What you should do: Leave the pictures out. Retype exactly the lines below from the one containing "Click the $49.99 price of Turm III" through the one containing "Where should I click to: Select", and no others.

Task data:
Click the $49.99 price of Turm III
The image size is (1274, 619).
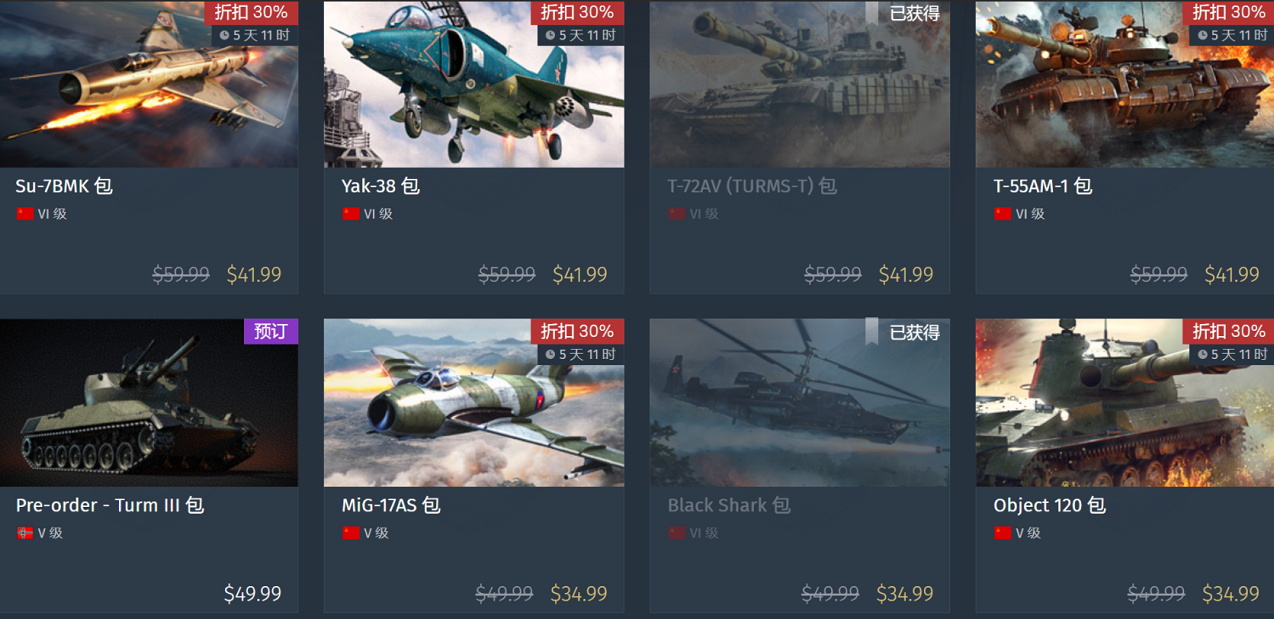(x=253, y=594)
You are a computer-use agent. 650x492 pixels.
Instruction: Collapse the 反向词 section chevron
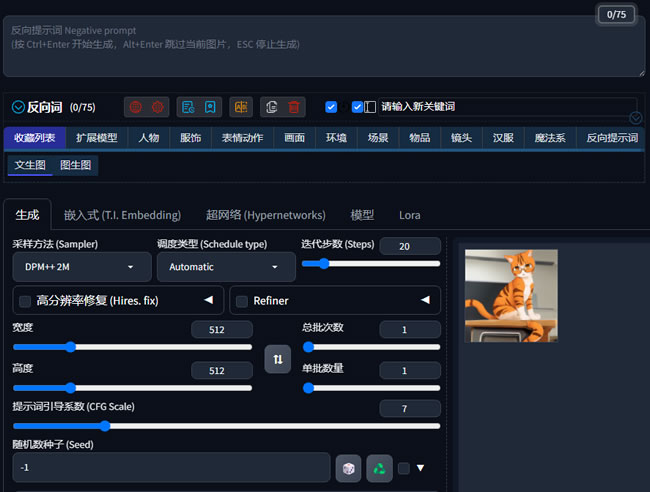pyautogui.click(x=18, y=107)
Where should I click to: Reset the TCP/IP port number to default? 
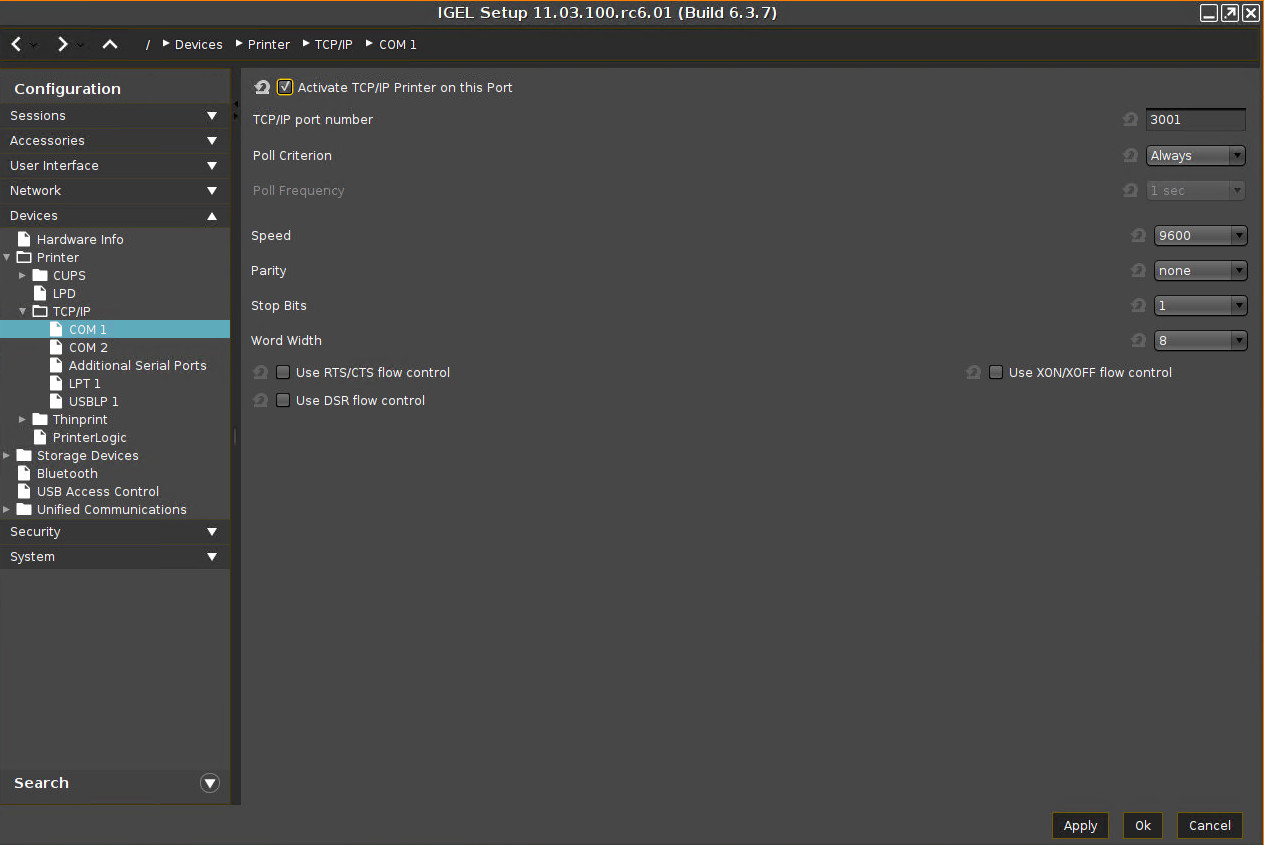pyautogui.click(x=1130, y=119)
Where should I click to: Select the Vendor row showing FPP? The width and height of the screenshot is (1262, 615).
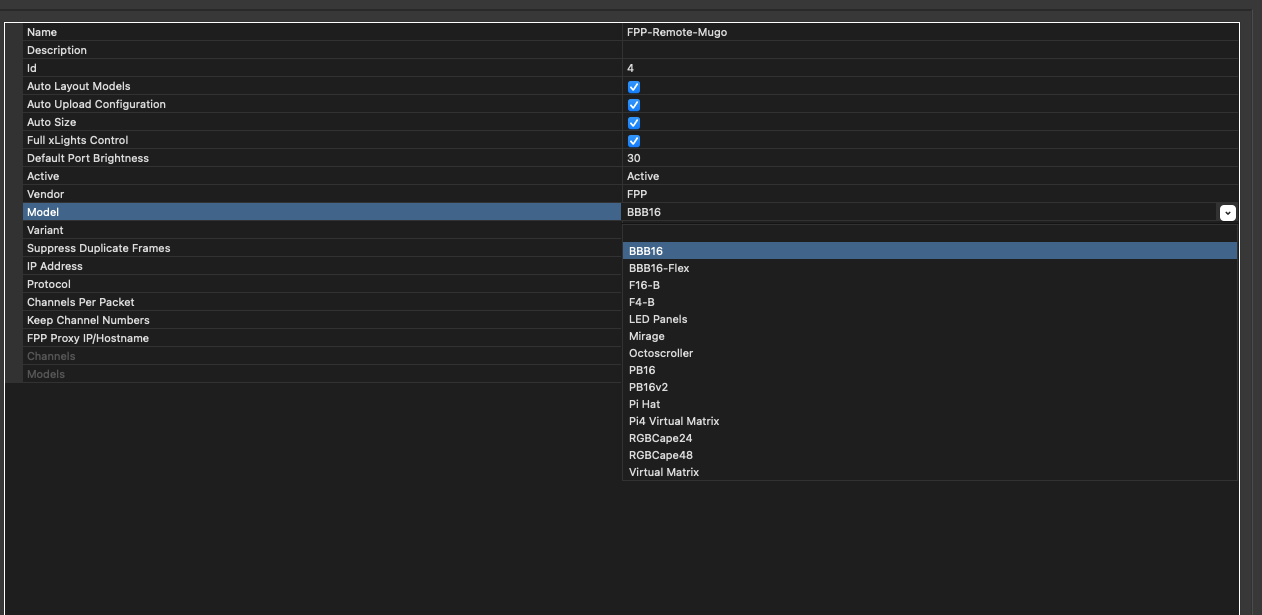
---
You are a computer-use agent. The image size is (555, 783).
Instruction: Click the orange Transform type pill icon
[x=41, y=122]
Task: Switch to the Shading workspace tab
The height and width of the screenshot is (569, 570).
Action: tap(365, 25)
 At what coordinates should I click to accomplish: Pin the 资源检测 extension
--
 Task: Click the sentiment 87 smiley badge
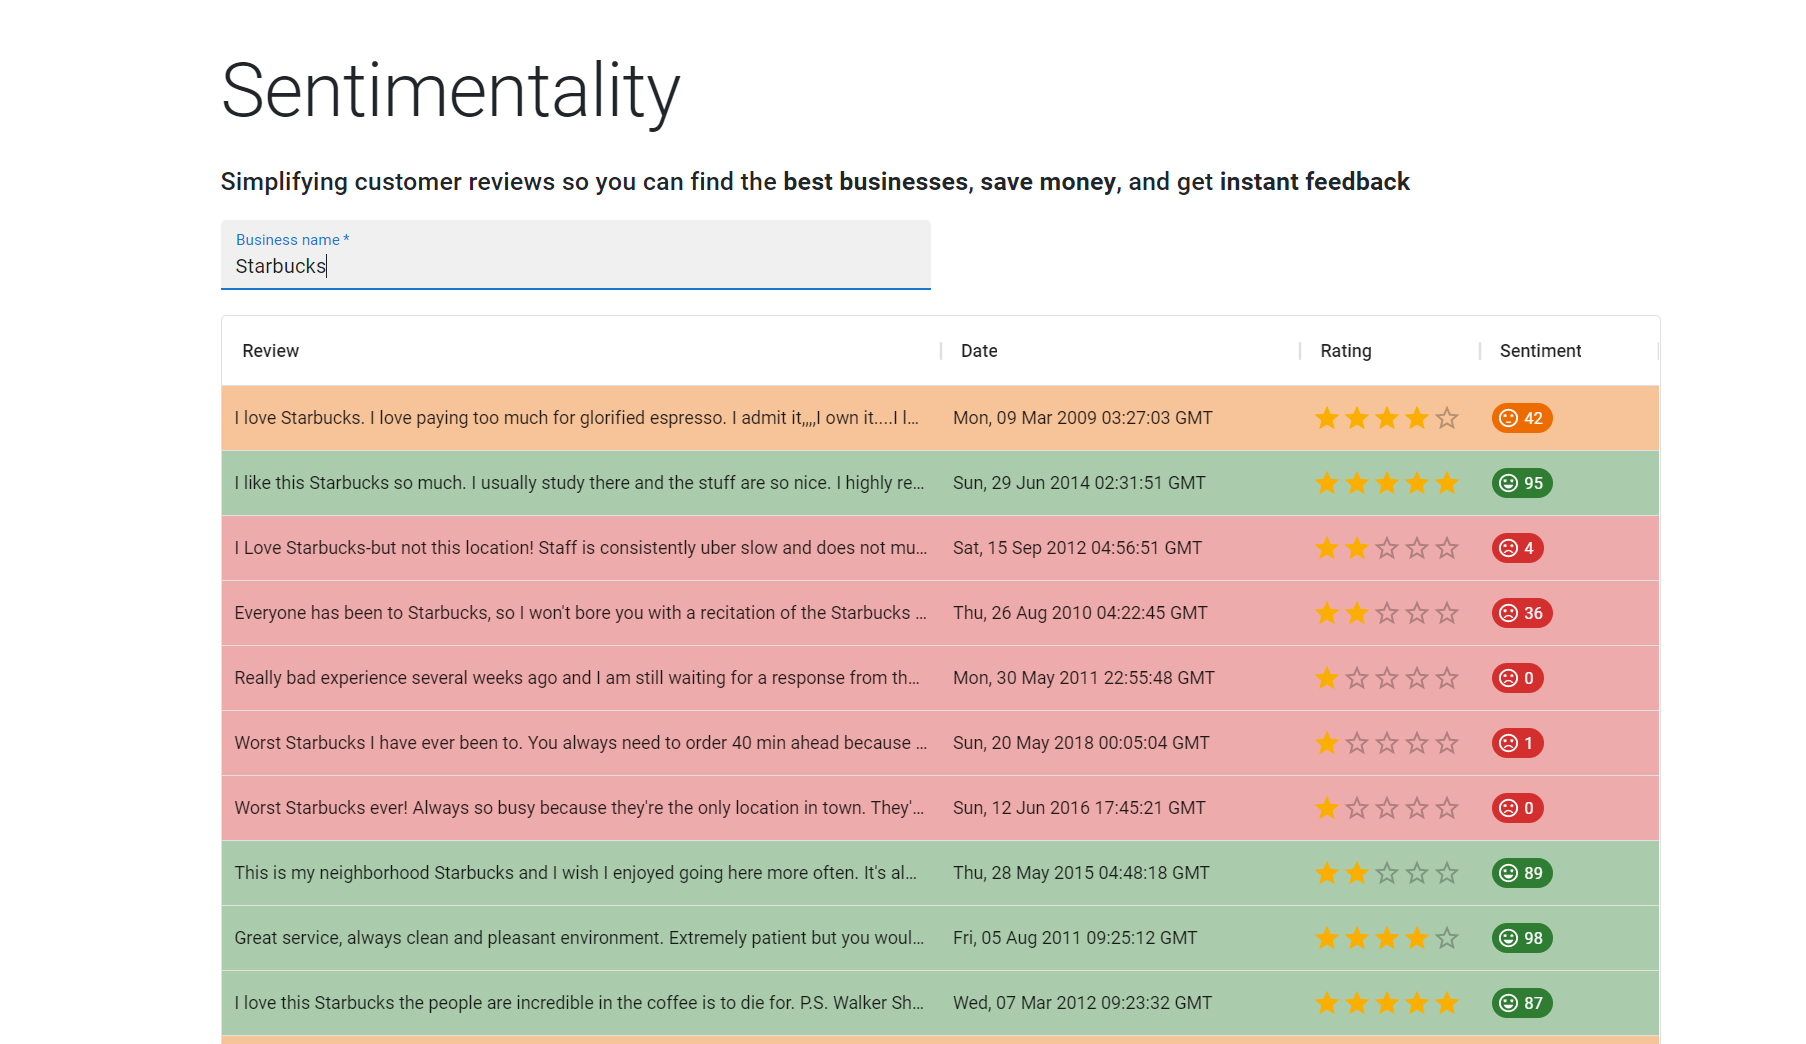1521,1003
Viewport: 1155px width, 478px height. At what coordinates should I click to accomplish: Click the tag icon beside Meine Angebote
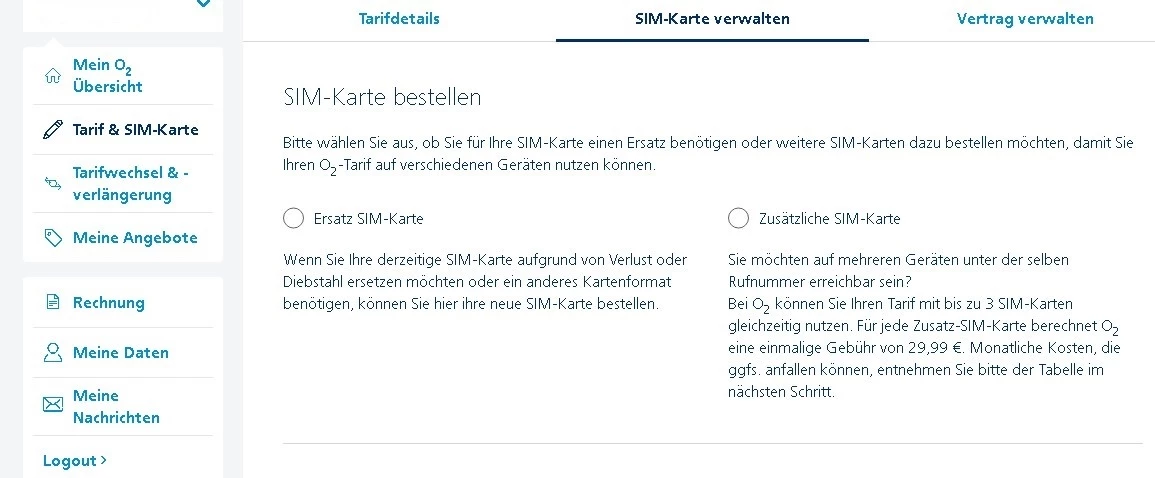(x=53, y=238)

Reply:
Click the $49.99 price of Turm III
The image size is (1274, 619).
(x=253, y=594)
You are a computer-use agent. 650x492 pixels.
Instruction: Collapse the 反向词 section chevron
pyautogui.click(x=18, y=107)
Where should I click to: Reset the TCP/IP port number to default? 
pyautogui.click(x=1130, y=119)
Where should I click to: Select the Vendor row showing FPP? The width and height of the screenshot is (1262, 615).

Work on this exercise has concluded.